▸ INSTRUCTIONS
1) Please translate this sentence from the text on sexual health policy into Spanish: "These policies can vary widely from state to state."
2) Continue the text on sexual health policy from where it stops.

▸ READING TEXT
**********

For example, look at the case of legalized same-sex marriage. While often viewed through the lens of politics, the issue is more a matter of public health. Research has shown that legal marriage comes with not just social and economic benefits, but significant positive health benefits as well, including better access to health insurance and care as well as reduced rates of anxiety and depression. Additionally, surveys of lesbian, gay, and bisexual individuals revealed evidence of the negative health effects of marriage inequality.
As a national organization, ASHA primarily focuses on federal policy issues. However, there are many sexual issues affected by policies enacted at the state level, from abortion rights, to access to emergency contraception, to sex education. These policies can vary widely from state to state.
For example, according to the Guttmacher Institute, 18 states and the District of Columbia require that information on contraception be provided in sex education classes, while 37 states require that information on abstinence be offered, and 19 require that instruction on the importance of engaging in sexual activity only within marriage be provided. Guttmacher offers monthly state policy updates in all topics of sexual and reproductive health and is an excellent resource for state-level developments.

**********

▸ RECORD EXTRACTS
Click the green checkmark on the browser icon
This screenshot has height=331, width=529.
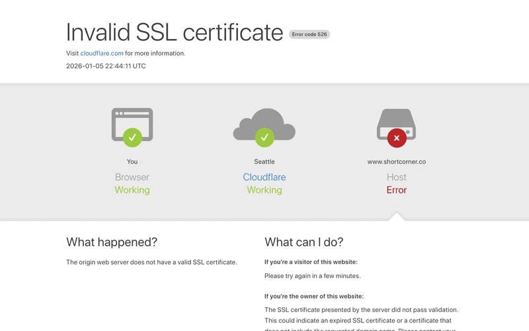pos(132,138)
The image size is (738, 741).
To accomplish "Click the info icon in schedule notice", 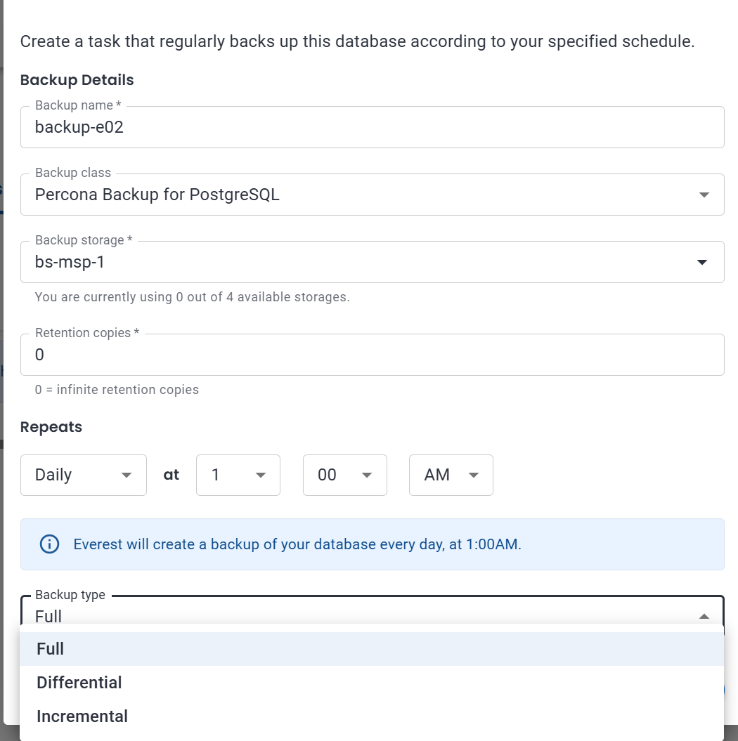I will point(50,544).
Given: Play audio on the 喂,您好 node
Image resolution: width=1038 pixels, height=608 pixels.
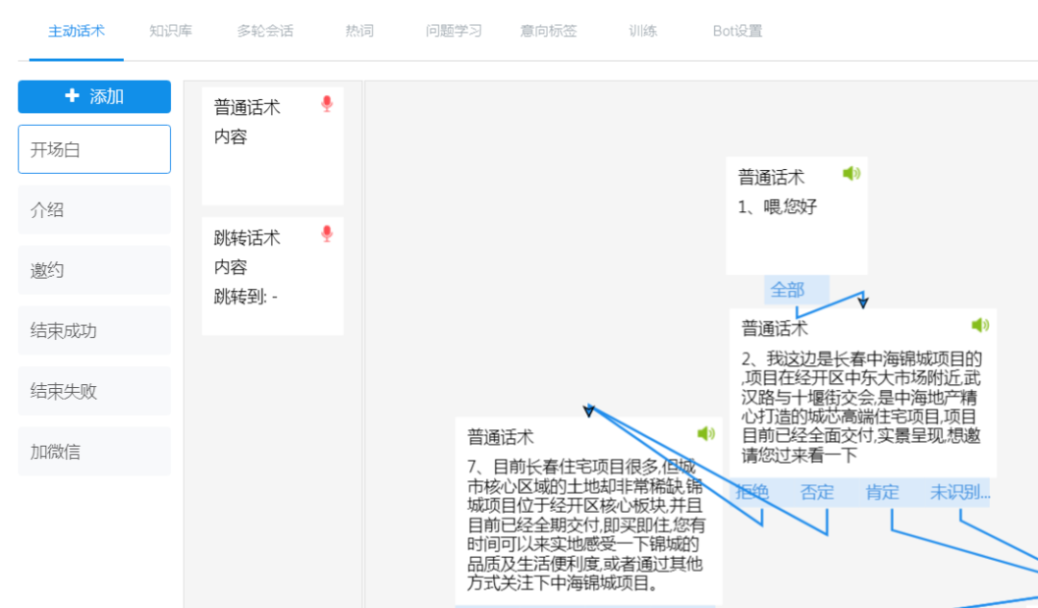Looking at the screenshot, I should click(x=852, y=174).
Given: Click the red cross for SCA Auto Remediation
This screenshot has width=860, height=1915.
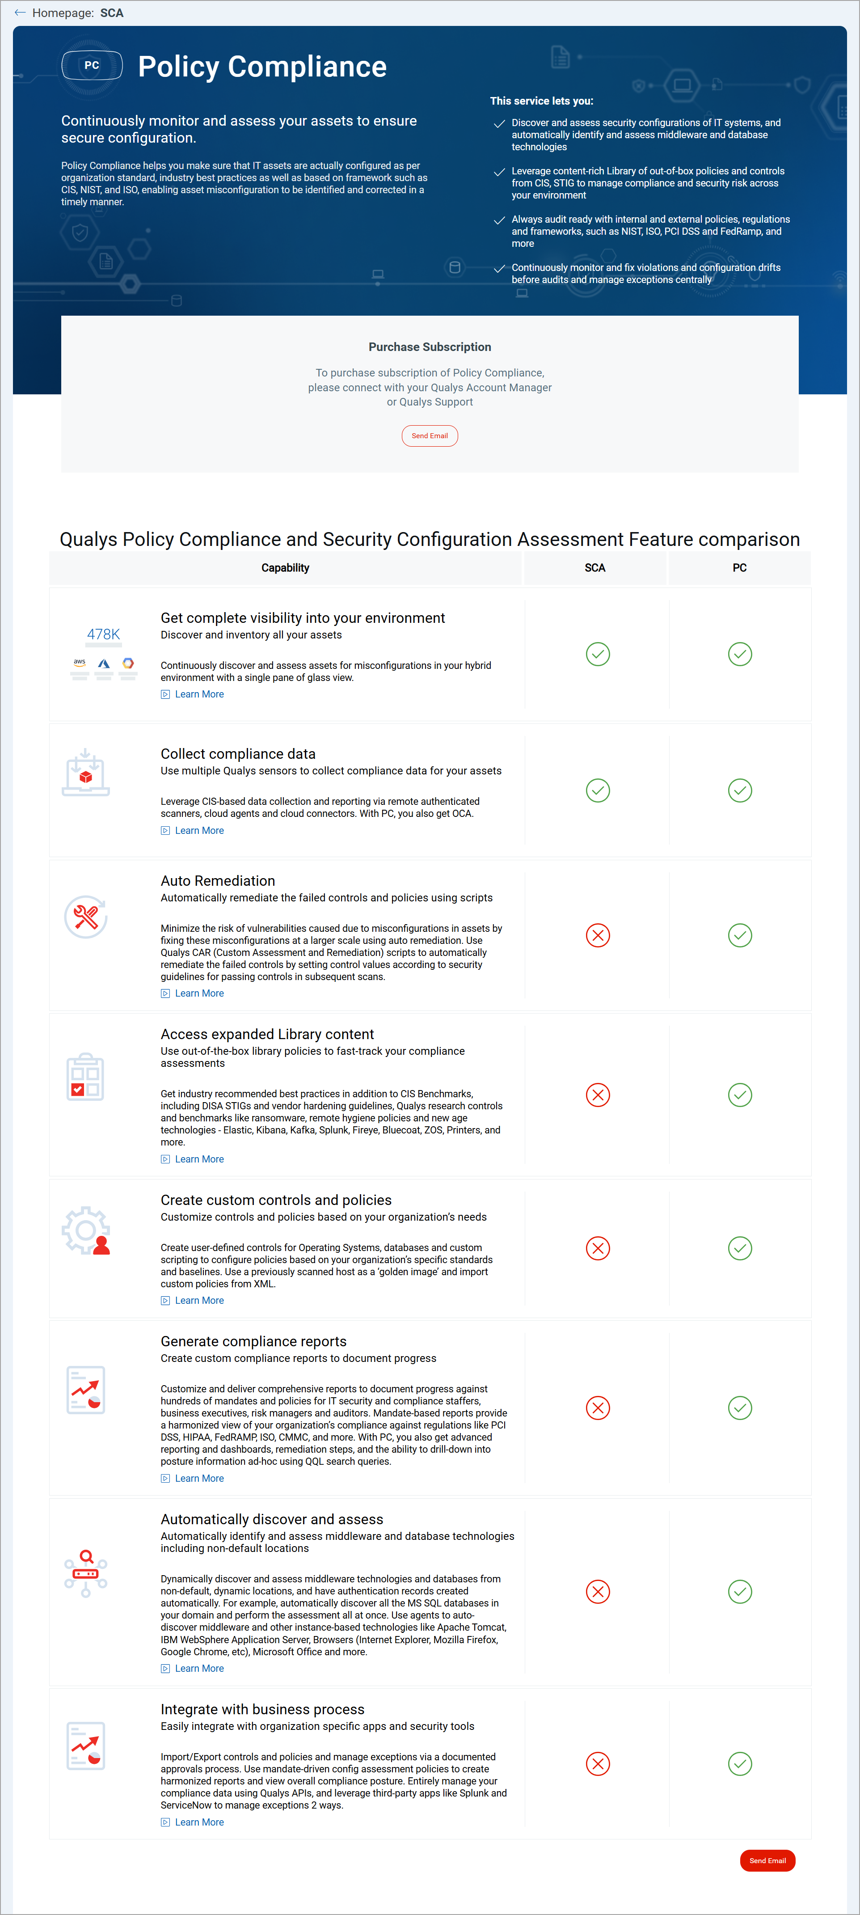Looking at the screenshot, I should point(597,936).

**********

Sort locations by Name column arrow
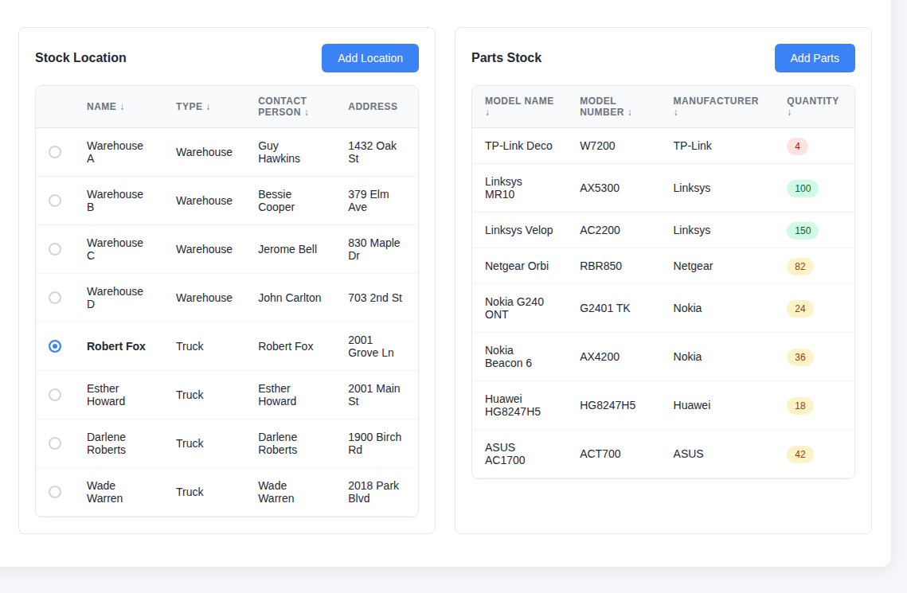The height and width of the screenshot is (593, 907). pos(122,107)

**********

▸ TASK-BY-TASK ANSWERS
1) Estas políticas pueden variar mucho de un estado a otro.

2)
The National Conference of State Legislatures is another resource for state-level policy issues, including teen dating violence, HPV vaccine statutes, and transgender rights, including so-called “bathroom bills.” These bills are restrict access to restrooms, locker rooms and other sex-segregated facilities in public buildings—individuals are required to use facilities that correspond the their sex assigned at birth, limiting access for transgender persons. While North Carolina is currently the only state that passed such a bill (which has now been repealed), sixteen other states introduced similar legislation in 2017.